Not every district has embraced the contracts. Several dozen have decided against them, in part because of the commercial intrusion into public schools, according to the Center.

Last February, the Philadelphia School District rejected a $43-million contract with Coca-Cola, a deal thought have been one of the most lucrative proposed.

In Madison, Wis., board members are expected to end an exclusive three-year deal that was one of the first such contracts in the country. Too many parents have protested what they see as crass commercial influence into their schools.

Hillsborough officials say they are aware of the risks and will not allow unfettered advertising in schools. Banners in the hallways are not anticipated, signs in classrooms will not be allowed.

Willie Campbell, director of purchasing for the district, said the contract will restrict logos and product mentions to vending machines, scoreboards and scholarships that the company will be expected to provide.

It will also, he said, ensure that the company does not place machines willy-nilly throughout schools or sell beverages without restraints. (Currently, vending machines are turned on only after school.)

But Hagelshaw, of the Center for Commercial-Free Public Education, said regardless of a school district's intentions, several consequences are invariable.

"Whenever a school district signs an exclusive contract, the number of machines increase, the level of advertising goes up and consumption goes up because the size of containers in the vending machines goes up," he said.

Moreover, he said, the contracts set up a conflict for schools: Because the schools get commissions for each soda sold, they have incentive to hope for, perhaps encourage, sales of an admittedly non-nutritious substance.

In Colorado Springs, Colo., he noted, a district official eager to drum up sales had written a letter to principals speculating how to do just that.

"These contracts make schools dependent on the sales of sodas," Hagelshaw said.

Hillsborough expects to receive commissions for sodas sold along with an as-yet-unspecified amount for what the documents refer to as "the opportunity to lock up long-term brand name loyalty among youthful consumers."

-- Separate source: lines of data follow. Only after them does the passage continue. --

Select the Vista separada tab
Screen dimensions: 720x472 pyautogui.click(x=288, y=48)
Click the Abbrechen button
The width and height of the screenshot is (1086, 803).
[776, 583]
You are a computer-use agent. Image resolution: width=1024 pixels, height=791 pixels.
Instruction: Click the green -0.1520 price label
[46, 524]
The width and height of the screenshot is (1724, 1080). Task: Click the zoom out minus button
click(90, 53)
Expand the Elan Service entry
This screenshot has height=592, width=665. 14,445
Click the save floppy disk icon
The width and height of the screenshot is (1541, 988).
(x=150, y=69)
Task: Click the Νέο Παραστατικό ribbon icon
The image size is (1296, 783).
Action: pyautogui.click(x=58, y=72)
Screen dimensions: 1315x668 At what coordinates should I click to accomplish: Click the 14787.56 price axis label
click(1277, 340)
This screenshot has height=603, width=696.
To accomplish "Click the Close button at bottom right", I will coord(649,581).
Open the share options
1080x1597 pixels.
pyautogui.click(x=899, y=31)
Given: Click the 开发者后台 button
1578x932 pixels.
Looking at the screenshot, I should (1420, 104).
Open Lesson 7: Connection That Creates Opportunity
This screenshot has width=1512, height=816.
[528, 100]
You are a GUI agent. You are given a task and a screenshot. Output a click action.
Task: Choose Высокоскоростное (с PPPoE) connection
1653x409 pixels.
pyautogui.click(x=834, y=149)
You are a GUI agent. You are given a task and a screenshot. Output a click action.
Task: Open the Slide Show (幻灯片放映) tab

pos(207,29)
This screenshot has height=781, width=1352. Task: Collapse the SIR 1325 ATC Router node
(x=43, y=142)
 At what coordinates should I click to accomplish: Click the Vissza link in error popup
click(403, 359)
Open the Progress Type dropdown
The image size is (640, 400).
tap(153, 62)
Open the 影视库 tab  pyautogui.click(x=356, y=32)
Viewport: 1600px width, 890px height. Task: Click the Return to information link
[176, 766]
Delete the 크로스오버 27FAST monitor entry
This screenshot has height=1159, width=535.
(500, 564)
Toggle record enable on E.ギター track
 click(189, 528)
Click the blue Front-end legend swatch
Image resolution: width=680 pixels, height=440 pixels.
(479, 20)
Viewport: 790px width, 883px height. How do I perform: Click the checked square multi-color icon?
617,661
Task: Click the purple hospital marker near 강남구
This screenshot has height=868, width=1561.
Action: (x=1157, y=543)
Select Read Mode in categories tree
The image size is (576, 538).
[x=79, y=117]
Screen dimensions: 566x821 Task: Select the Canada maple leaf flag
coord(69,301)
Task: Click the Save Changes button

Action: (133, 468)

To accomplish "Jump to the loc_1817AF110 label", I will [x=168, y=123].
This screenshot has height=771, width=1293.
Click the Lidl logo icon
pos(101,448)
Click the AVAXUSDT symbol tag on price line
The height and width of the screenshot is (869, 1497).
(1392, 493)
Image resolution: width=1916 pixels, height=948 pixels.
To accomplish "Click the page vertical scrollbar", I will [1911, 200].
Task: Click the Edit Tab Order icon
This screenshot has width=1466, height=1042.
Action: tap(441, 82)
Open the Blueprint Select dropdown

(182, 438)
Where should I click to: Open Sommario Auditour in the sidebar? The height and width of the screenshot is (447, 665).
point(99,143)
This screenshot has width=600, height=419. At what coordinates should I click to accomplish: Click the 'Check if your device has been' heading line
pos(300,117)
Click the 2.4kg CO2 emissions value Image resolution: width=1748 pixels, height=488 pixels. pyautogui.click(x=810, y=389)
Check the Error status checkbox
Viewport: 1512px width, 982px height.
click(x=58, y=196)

Some 50 percent of this "premium" would be paid the first year of the contract and the rest would be paid out in equal amounts during the contract's remaining nine years.

Officials say it is this premium that some schools now miss out on with their individually bargained contracts. Campbell said most schools received about $5,000 to $10,000 per year in commissions under the current arrangement. With the premium money funneled into schools as well, that amount is expected to increase, although the district can not yet say by how much.

Which is just the point, said Terry Boehm, the president of the Hillsborough Education Foundation, who has studied the influence of commercialism in schools.

"The soda advertisements are already on the machines and the scoreboards," he said. "What schools are trying to do is band together and see if they could get a better deal and get more dollars to support our programs."

Boehm said the beverage deal is clearly a form of advertising for the vendors, but passes muster since it does not enter the teaching domain, like the book covers splattered with advertising that teachers often hand out because they're free. "I don't see this manipulating the classroom curriculum," he said.

School Board chair Carolyn Bricklemyer echoed the thought.

"My feelings are that the Coke machines are already in the schools and it makes good business sense so long as there are safeguards in there that make certain we are not abusing the students in the process," she said.

The School Board is expected to vote on the contract sometime in August.

- Times researcher John Martin contributed to this report.